Ex-policial foi um dos veteranos homenageados em cerimônia realizada na sede do 13º Batalhão

| ACidadeON/Araraquara

Subtenente Antônio Gabriel Felix, de 90, é um dos mais antigos policiais da reserva em Araraquara
Em 1946, o jovem Antônio Gabriel Félix tinha acabado de completar 18 anos. As opções de carreira não eram muitas, mas sem dúvida, ele escolheu uma das mais difíceis e arriscadas: se tornou policial. Foi assentado praça da Força Pública do Estado de São Paulo naquele mesmo ano. Seis anos depois, a corporação se transformaria em Polícia Militar. "Montaram um batalhão em Batatais onde eu comecei a trabalhar. Eram outros tempos, a Polícia era respeitada, os criminosos não peitavam a gente. Em 1949 eu fiz um curso de aperfeiçoamento e me tornei cabo", lembra ele que em setembro de 2018 completou 90 anos.  

Subtenente Félix, como é conhecido, é um dos mais antigos policiais militares vivos em Araraquara. Serviu à corporação por 30 anos e na manhã de quarta-feira (14) foi homenageado na sede do 13º Batalhão da Polícia Militar juntamente com outros colegas de farda, de várias gerações. "Infelizmente muitos dos meus colegas já morreram, alguns em serviço, outros pela idade. Queria ver todos aqui, comemorando também", lamenta ele.  

Na carreira ele comandou pelotões em Taiúva, Bebedouro, Terra Roxa e Pradópolis. Em meados da década de 1960, Félix desembarcou em Araraquara. "A cidade era maravilhosa. É até hoje. Tive a certeza que viveria aqui até meus últimos dias e acho que está dando certo", brinca ele.  

A mudança de Força Pública para Polícia Militar lhe rendeu várias promoções ao longo da carreira. De cabo foi a subtenente, passado pelas funções de 3º, 2º e 1º sargento. Algumas promoções por bravura e outras, pelo bom desempenho da função.
Em Araraquara, Félix recebeu a missão de montar o primeiro sistema de radiopatrulhamento (RP). A sede ficava na Rua Expedicionários do Brasil (Rua 8), no cruzamento com a Avenida Duque de Caxias, no Centro. Logo se tornou referência entre os policiais no serviço, considerado vital até hoje para o desempenho das ações preventivas e ostensivas da PM. "A comunicação por rádio sempre foi muito importante para a polícia, tinha orgulho do meu trabalho, ajudei e pegar muito bandido e em 1972 eu recebi um troféu de melhor controlador de RP. Ao todo tenho 12 diplomas de cursos específicos para a função", conta orgulhoso.   

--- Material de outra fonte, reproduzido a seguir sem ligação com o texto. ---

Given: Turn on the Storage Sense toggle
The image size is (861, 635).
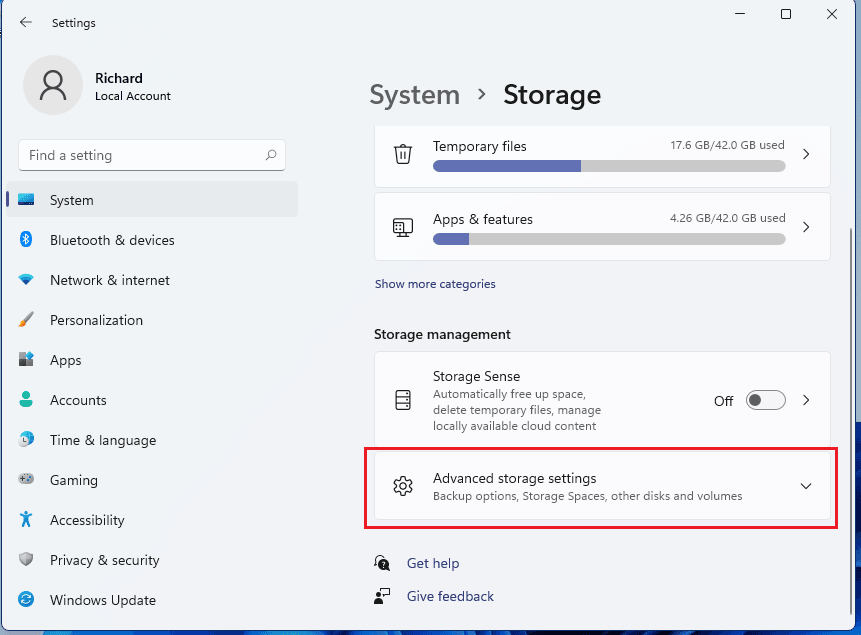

No evento realizado na quarta-feira, o comando do 13º Batalhão da Polícia Militar restaurou uma viatura VW Fusca, de 1974. Conhecida como "baratinha", era o terror da bandidagem, segundo o subtenente. "Esse carro me traz muita saudade. Quanto bandido não sentou ali atrás (aponta o banco traseiro). Eles sujavam todo o carro e depois era uma correria para deixa-lo limpinho de novo na hora de passar o turno para outra equipe", relembra.    



A aposentadoria veio no final da década de 1970 e com ela um sentimento de saudade e também, de dever cumprido. "A gente fica um pouco perdido quando se aposenta. Perdemos nossa identidade, parece que arrancam um pedaço da gente. É uma fase esquisita. Sei que tudo um dia acaba, mas não nossa paixão por essa instituição. Lembro que quando trabalhava, todo dia a gente saia para pegar bandido, só que toda nossa ação era também para enaltecer a PM, para que fosse lembrada como um braço amigo da sociedade", recorda.  

Família
Hoje o subtenente Félix dedica seu tempo a família. E que família! São 14 filhos, 46 netos, 43 bisnetos e 17 tataranetos. "E vai crescer mais", brinca ele.